Remember, there has been no criminal conviction. The accuser has simply accused someone and convinced a judge that the accuser may have cause to fear. But, the above sentences are very real and failure to enter into recognizance may result in a maximum twelve months in prison.

In all this, the “informant” has a right to anonymity. In other words, the defendant is denied the right to face his or her accuser in court or to know who has laid the information. In the past, this was a fundamental principle: the right to face one’s accuser. Along with that, true democracies have always protected the right to be presumed innocent until proven guilty. These basic human rights and fundamental principles of justice seem likely to be swept away if C-261 passes.
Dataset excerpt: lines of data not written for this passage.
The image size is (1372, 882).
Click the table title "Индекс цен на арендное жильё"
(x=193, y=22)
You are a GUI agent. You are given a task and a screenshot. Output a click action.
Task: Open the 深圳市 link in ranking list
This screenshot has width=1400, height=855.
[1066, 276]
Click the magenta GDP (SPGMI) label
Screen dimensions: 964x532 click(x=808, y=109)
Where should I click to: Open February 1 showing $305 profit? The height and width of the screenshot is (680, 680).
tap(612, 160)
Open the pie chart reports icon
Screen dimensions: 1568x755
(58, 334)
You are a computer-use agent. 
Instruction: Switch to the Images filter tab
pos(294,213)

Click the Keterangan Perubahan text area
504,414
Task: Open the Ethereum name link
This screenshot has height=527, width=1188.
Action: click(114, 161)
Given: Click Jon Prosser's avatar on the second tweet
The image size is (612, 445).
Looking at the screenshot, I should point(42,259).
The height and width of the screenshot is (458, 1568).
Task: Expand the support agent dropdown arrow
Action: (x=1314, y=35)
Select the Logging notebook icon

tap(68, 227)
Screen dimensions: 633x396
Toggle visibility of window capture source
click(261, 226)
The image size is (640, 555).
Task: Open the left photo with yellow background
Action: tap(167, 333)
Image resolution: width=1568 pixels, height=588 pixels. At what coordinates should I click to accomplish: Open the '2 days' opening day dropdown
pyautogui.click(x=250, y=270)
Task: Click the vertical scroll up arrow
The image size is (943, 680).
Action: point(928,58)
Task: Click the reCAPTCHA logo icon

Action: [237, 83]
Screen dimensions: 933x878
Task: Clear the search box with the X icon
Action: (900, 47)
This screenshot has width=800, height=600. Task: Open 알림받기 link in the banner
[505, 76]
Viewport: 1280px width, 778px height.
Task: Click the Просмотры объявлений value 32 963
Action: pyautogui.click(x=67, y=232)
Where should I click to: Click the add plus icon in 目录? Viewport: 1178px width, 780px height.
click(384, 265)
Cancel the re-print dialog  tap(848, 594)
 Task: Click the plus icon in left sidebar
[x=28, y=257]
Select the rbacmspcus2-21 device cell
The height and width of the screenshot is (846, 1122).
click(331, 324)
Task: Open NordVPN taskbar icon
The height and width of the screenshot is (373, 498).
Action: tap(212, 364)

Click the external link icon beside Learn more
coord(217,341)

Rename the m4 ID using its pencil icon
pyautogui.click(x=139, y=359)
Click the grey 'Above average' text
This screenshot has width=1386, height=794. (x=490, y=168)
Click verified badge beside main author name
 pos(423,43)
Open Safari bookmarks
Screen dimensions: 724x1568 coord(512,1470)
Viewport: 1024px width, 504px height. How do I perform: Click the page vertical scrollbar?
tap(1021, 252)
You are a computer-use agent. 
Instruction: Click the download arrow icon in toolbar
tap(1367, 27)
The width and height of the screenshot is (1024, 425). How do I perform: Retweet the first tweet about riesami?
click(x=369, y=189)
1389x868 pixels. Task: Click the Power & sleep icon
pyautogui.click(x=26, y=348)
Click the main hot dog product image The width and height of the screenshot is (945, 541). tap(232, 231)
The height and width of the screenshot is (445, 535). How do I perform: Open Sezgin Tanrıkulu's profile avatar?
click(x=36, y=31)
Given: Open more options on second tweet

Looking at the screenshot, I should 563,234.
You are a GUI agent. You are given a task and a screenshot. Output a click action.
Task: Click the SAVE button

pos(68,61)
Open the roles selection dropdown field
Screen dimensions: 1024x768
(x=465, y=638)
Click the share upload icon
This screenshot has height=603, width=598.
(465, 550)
Under the provisions of C-261, if the court rules against the defendant, he or she may also be required to pay to his or her accuser, the sum of $20,000, with the possibility of an additional $50,000 to the government. This puts the anonymous informant in the position of a bounty hunter, who not only is able to torment and bankrupt one who holds a different ideological world-view, but who could make a bit of money on the side.

It seems that we haven’t learned from our mistakes. We saw similar “bounty hunting” in the first decade of this century when the STANDING COMMITTEE ON JUSTICE AND HUMAN RIGHTS struck down Section 13 of the Canadian Human Rights Act based largely on the actions of Richard Warman an employee who was awarded tens of thousands of dollars by filing human rights complaints. As Mark Steyn described it, Warman was “hunting down so-called haters and turning them in for lucrative tax-free sums.”

C-261 is a disastrous bill and must be stopped. Along with C-11, the government’s internet censorship bill, it is an assault on the vestiges of free speech and imposes the Orwellian concepts of citizen-informers and backroom judgments on Canadians.

The Christian Heritage Party upholds the Charter commitment to “the supremacy of God and the rule of law.” Our courts should not become political tools to compel uniformity of thought or to punish those who express opinions contrary to government policies.